Atrial fibrillation, sinoatrial and atrioventricular node dysfunction in a mouse model of heart failure with preserved ejection fraction

Exp Physiol. 2025 Sep 17. doi: 10.1113/EP092628. Online ahead of print.

Abstract

Millions of people are affected by atrial fibrillation (AF) and heart failure with preserved ejection fraction (HFpEF), two disorders frequently found simultaneously. However, the interrelationship between these intertwined disorders is poorly understood, partly owing to the lack of preclinical models.
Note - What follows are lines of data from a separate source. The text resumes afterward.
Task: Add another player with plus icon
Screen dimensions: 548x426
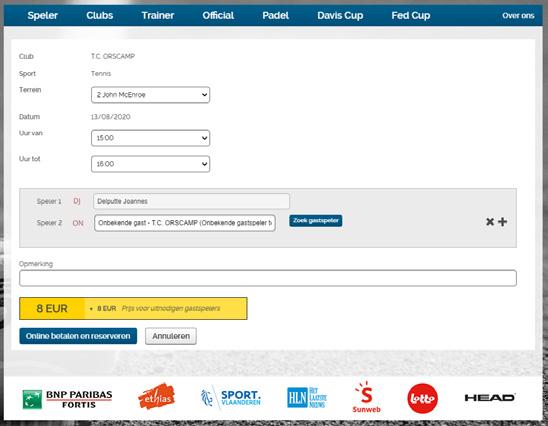Action: click(x=503, y=222)
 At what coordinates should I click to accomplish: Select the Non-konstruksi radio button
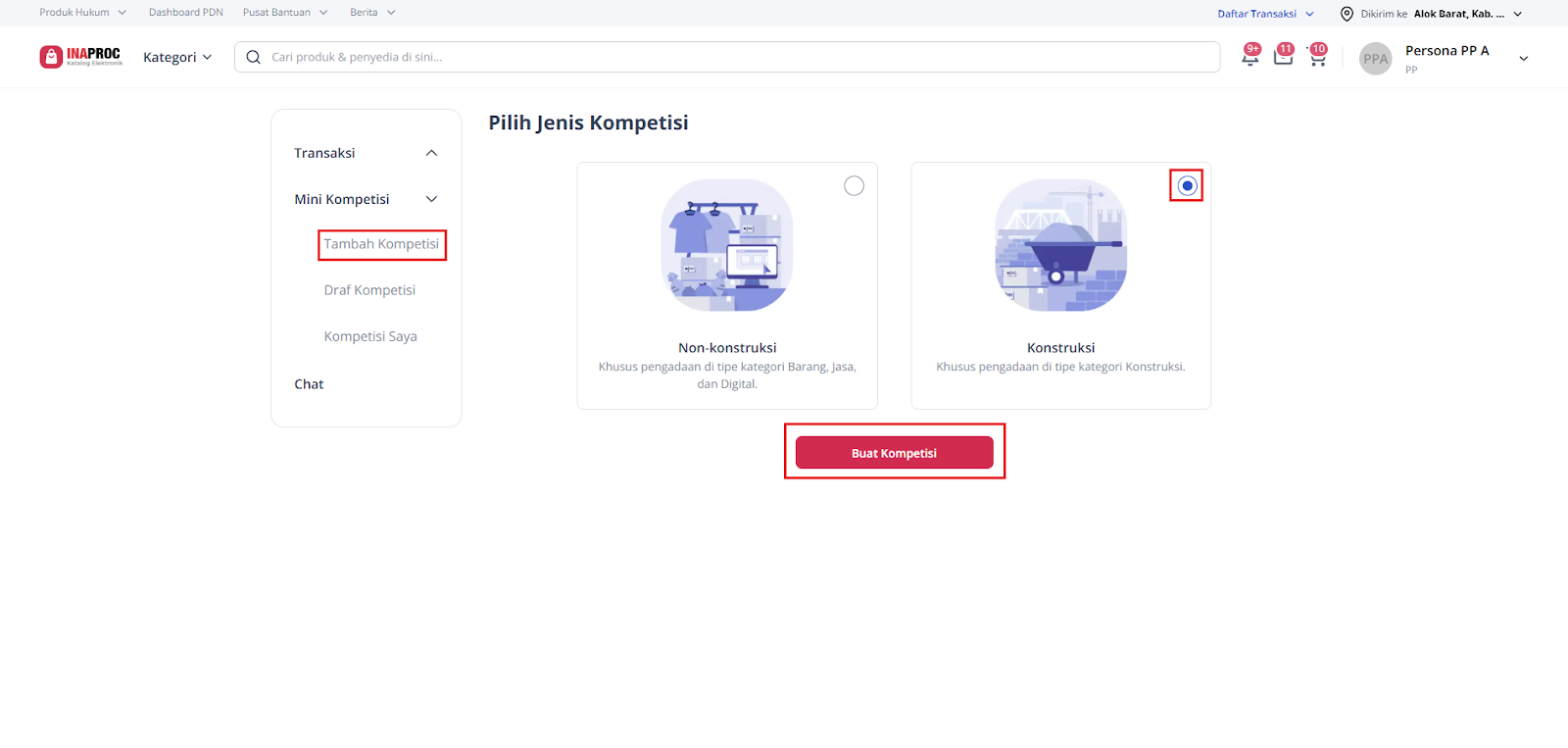coord(854,186)
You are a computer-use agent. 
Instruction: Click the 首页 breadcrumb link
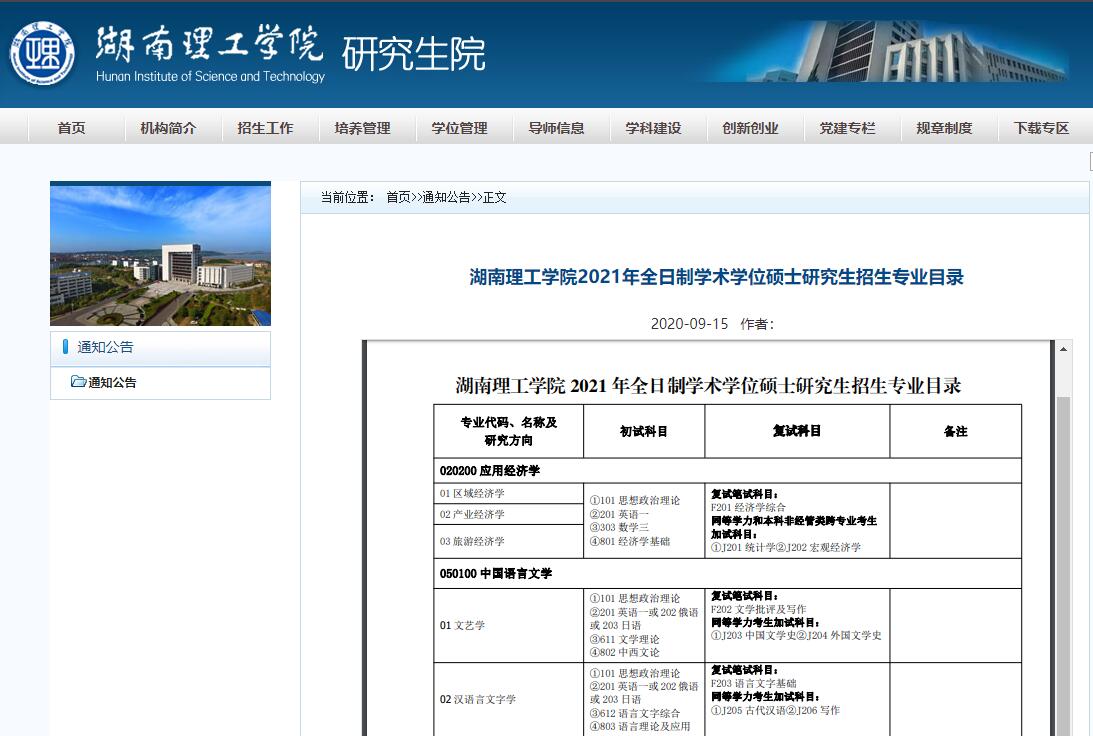[x=398, y=198]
We aimed to evaluate whether a recently developed mouse model of HFpEF could also be used as a model of AF and, potentially, to study the co-occurrence and interrelationship between the two conditions. Mice were fed a dietary regimen of high-fat diet and Nω-nitro-l-arginine methyl ester in the drinking water to induce HFpEF. Twenty-four-hour ECG recordings acquired by telemetry were analysed for autonomic imbalance. After 24 h ECG recording, mice received isoprenaline, and a further 1 h of recording was assessed for chronotropic incompetence, susceptibility to atrial arrhythmia and conduction impairment. Evaluation of diastolic function was achieved by transcarotid catheterization and histological analysis performed on the hearts. Resting heart rate was significantly increased after 3 weeks of the dietary regimen, with a trend observed as early as 1 week. Premature atrial contractions, sinus pauses and atrioventricular blocks occurred significantly after 3 weeks of the dietary regimen. Significant diastolic dysfunction, chronotropic incompetence and higher occurrence of AF after isoprenaline stimulation were observed in the HFpEF group at 6 weeks of the dietary regimen. Our study revealed that sinoatrial node and atrial dysfunction precede the simultaneous occurrence of AF, diastolic dysfunction and chronotropic incompetence. This mouse HFpEF model might be helpful for studying the interdependence between AF and HFpEF.

Keywords: atrial fibrillation; atrioventricular block; chronotropic incompetence; diastolic dysfunction; heart failure with preserved ejection fraction; sinoatrial node dysfunction; sinus pauses.